An explosion of editorials best seen on op-ed pages of newspapers almost immediately blasted into the stratosphere. “When the going gets tough, well, why not just make the going easier?” Kathleen Parker asked in the Washington Post. “These tweaks are a shame inasmuch as educators lose measures that provided critical information. The essay, for instance, wasn’t a call to Emersonian excellence but was a way of determining whether a student can compose a coherent sentence — you know: subject, verb, all that stuff — not to mention whether one can think. If a person can’t write a series of sentences to express a cogent thought, does that person really qualify for a college education? For what purpose?” (“The new SAT don’t care ’bout no fancy words”, 9 March 2014)

Now, I understand how easy it might be to label the move as nothing more than yet another way to dumb down an increasingly lazy country, but for the sake of this discussion, how about we surpass that and head toward a more frightening consequence: The seemingly increased irrelevance of thoughtful vocabulary and the loss of value put onto one’s ability (or even desire) to view reading as a viable form of personal entertainment and education.
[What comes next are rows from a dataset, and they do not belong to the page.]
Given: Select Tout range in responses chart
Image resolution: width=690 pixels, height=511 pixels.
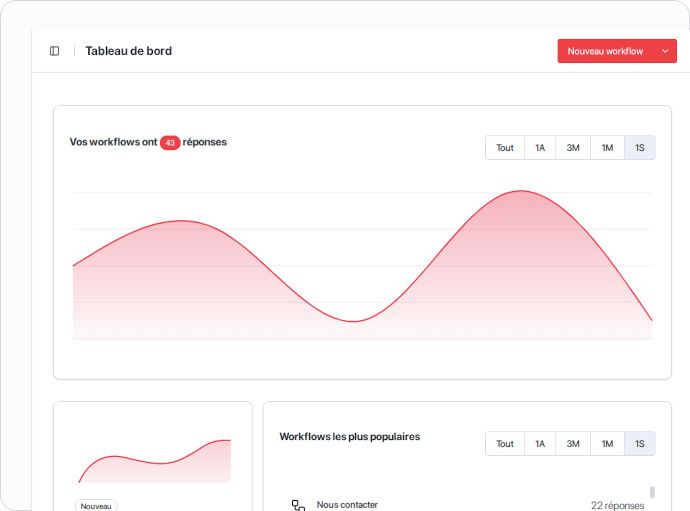Looking at the screenshot, I should [505, 148].

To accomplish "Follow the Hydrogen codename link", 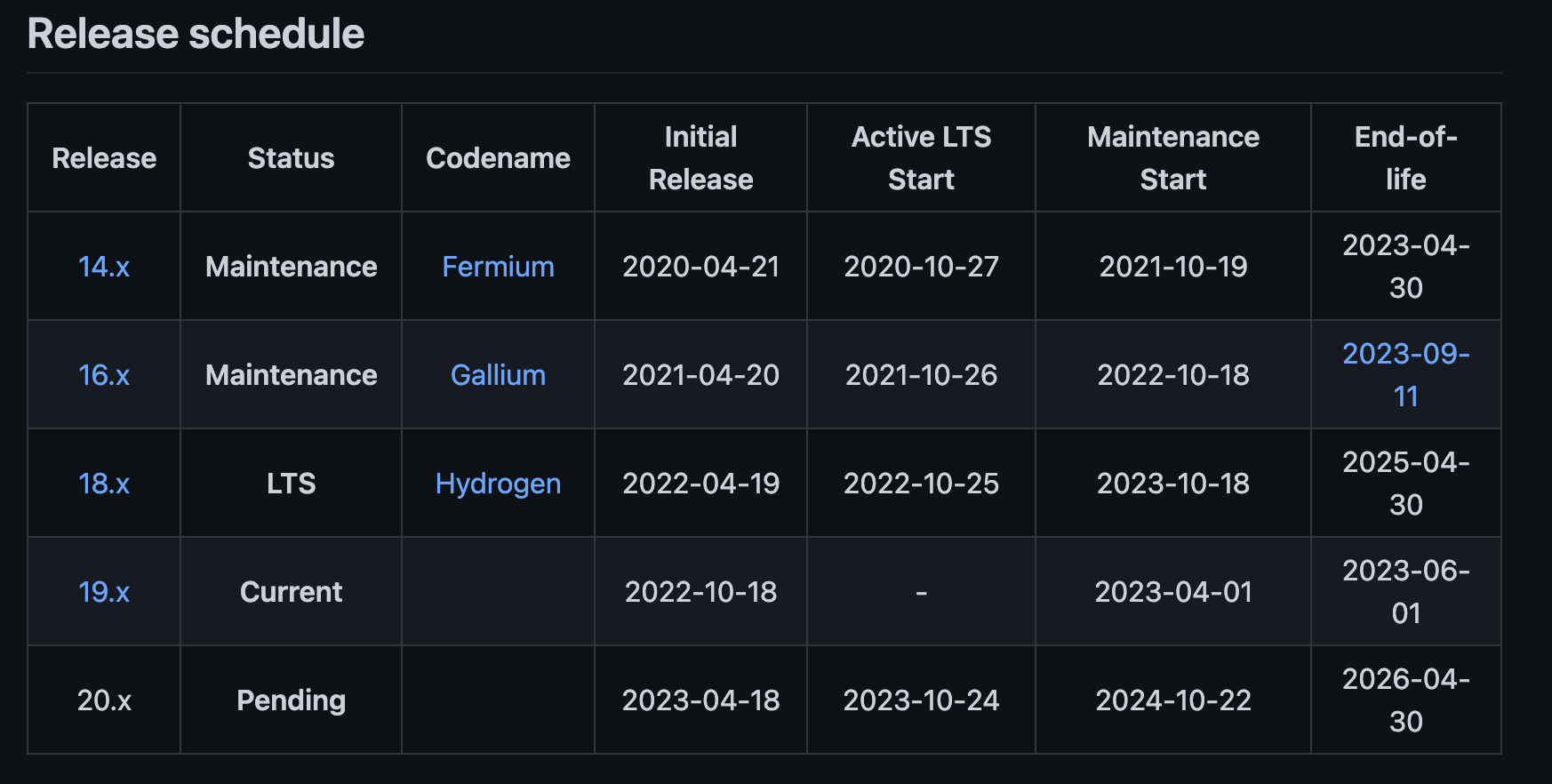I will coord(498,484).
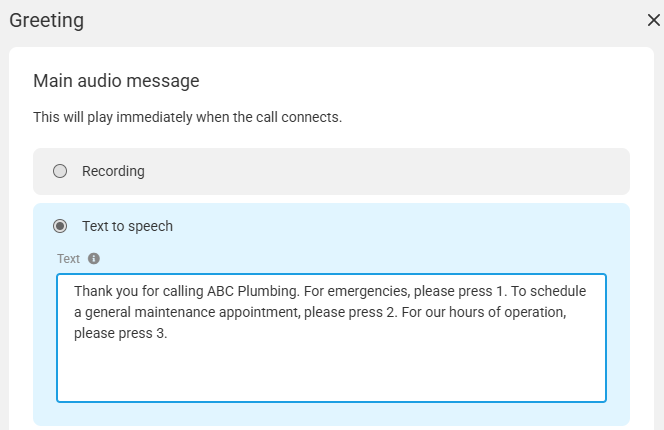The image size is (664, 430).
Task: Click the gray Recording option card
Action: pos(332,172)
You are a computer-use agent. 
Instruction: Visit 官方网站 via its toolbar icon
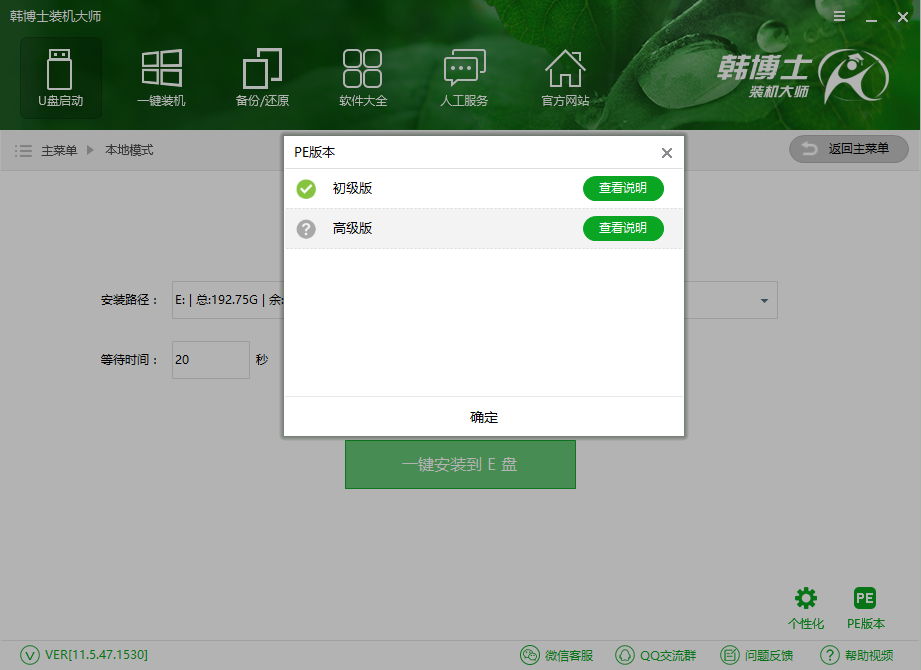click(564, 77)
It’s as though the effort it takes to fully digest stories with actual words on paper is too much to handle in such a reactionary, up-to-the-minute culture. 

Seems like the Powers That Be want to prove that this stuff isn’t really all that important, no? They want to claim that words — much like time, holidays and the Blow Pop — are just inventions. Why invest so much in their presence during the formative education of an entire country’s future when we’re all eventually going to be slaves to numbers and science, anyway? To hell with Clifford The Big Red Dog! That mutt can’t program a DVR!

Subliminal or not, this is sad news for a generation already convinced that the purest form of entertainment writing comes from TMZ. Which is, for those who may not already know, a website. Best seen on a computer. Or a tablet. Or a smartphone. Or basically anywhere that has a wifi connection and an electronic screen. Or (and forgive me for sounding like a complete Luddite), something that’s not on paper. Not a magazine. Not a newspaper. Not a newsletter. And, most disappointing of all, not a book. 

Not even close to a book.

Why? Because as the web spreads itself wider and the technology behind it continues to evolve at a record pace, the practice of reading something written or typed on actual paper becomes more and more obsolete. E-Readers have made it possible to carry around entire bookshelves in our pockets and a general fading interest in having anything even remotely close to an attention span has taken this centuries-old medium and deemed it not only out-of-touch, but also impractical. As if a 93-ton Hummer, spewing out an array of gases that will inevitably help blow this planet into a trillion tiny pieces is the most reasonable way to get from Point A to Point B, right? But I digress.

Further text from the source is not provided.